Personal information
- Date of birth: 20 June 1958 (age 67)
- Place of birth: Berlin, East Germany
- Height: 1.77 m (5 ft 10 in)
- Position: Striker

Team information
- Current team: TSV Markt-Bibart (Manager)

Youth career
- 1966–1968: BSG Post Berlin
- 1968–1976: BFC Dynamo

Senior career*
- Years: Team / Apps / (Gls)
- 1976–1984: BFC Dynamo / 144 / (39)
- 1984–1987: Union Berlin / 79 / (38)
- 1987–1989: Carl Zeiss Jena / 37 / (10)
- 1989–1990: BSG Jenaer Glaswek
- 1990: 1. FC Schweinfurt 05
- 1990–1991: TSV Vestenbergsgreuth
- 1991–1995: TSV 1860 Scheinfeld
- 1995–1996: TSV Markt-Bibart
- 1996–1997: ASV Ippesheim

International career
- East Germany U-18 / 9 / (0)
- East Germany U-21 / 15 / (3)
- 1982–1986: East Germany / 4 / (0)
- 1986: East Germany Olympic / 2 / (0)

Managerial career
- ASV Ippesheim
- 2008–2009: TSV Vestenbergsgreuth
- 2009–2011: RSV Sugenheim
- 2012-: TSV Markt-Bibart

= Ralf Sträßer =

German footballer and manager

Ralf Sträßer (born 20 June 1958) is a German former professional footballer who played as a striker.

==Career==
Born in Berlin, Sträßer began playing football for the BSG Post Berlin at eight years old and joined the youth department the BFC Dynamo two years later. He took the leap into the first team of BFC Dynamo, after making appearance for the second team in the DDR-Liga. He made his debut for the first team of BFC Dynamo against FC Vorwärts Frankfurt in the 11th match day of the 1976–77 season on 2 December 1976. Sträßer scored his first goal for BFC Dynamo in the DDR-Oberliga on the East German national goalkeeper Jürgen Croy away against BSG Sachsenring Zwickau in the following matchday.

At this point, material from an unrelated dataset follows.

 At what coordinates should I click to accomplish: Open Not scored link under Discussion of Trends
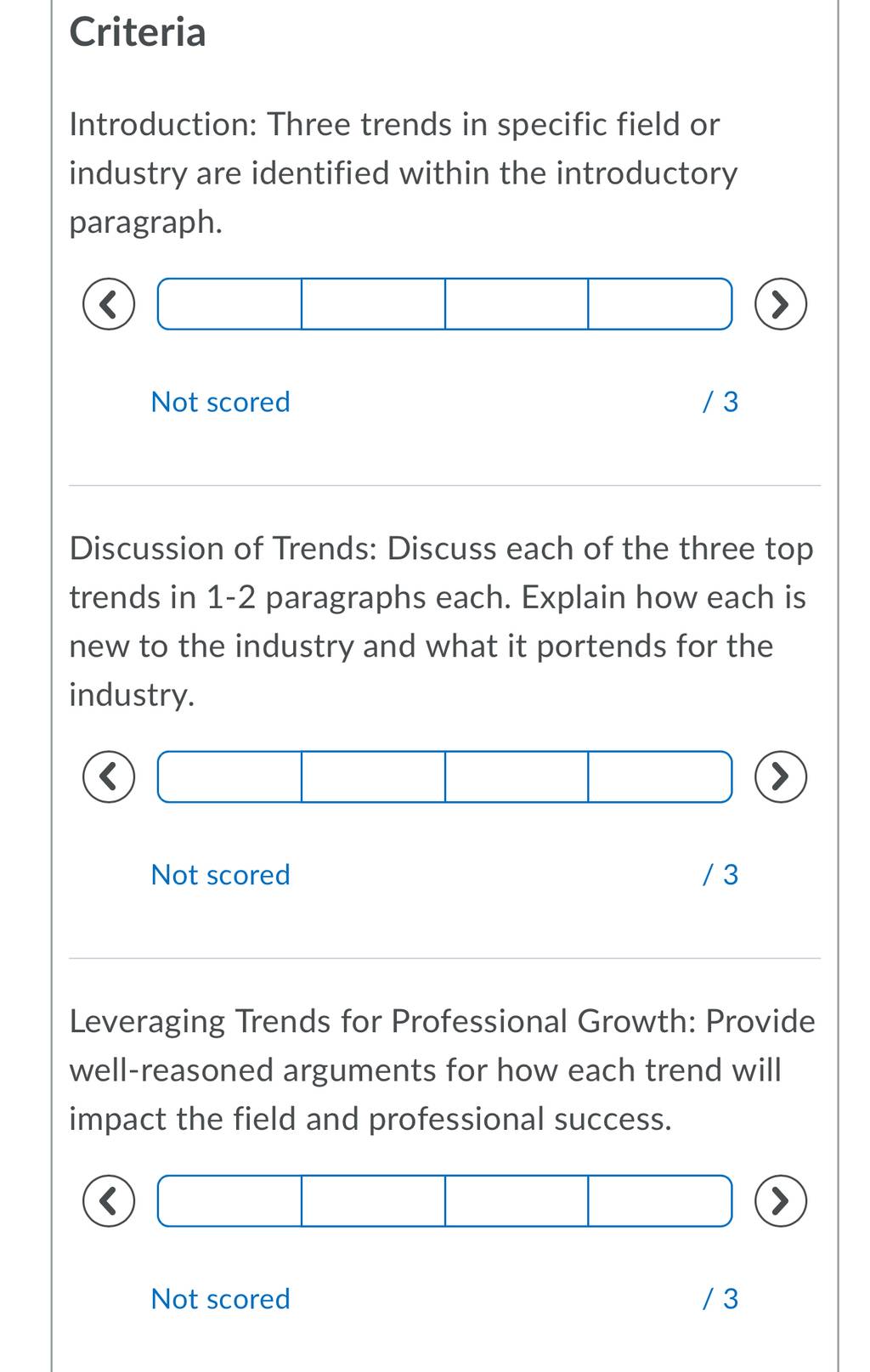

Sträßer played in the East German top division for BFC Dynamo, 1. FC Union Berlin and FC Carl Zeiss Jena. In 226 matches he managed to score 68 goals. He became six times East German football champion in a row with BFC Dynamo.

Sträßer, who was part of the East German Under 21 team which won the silver medal at the European Under-21 Championship 1980, won four caps for East Germany.

He is the father of Carsten Sträßer.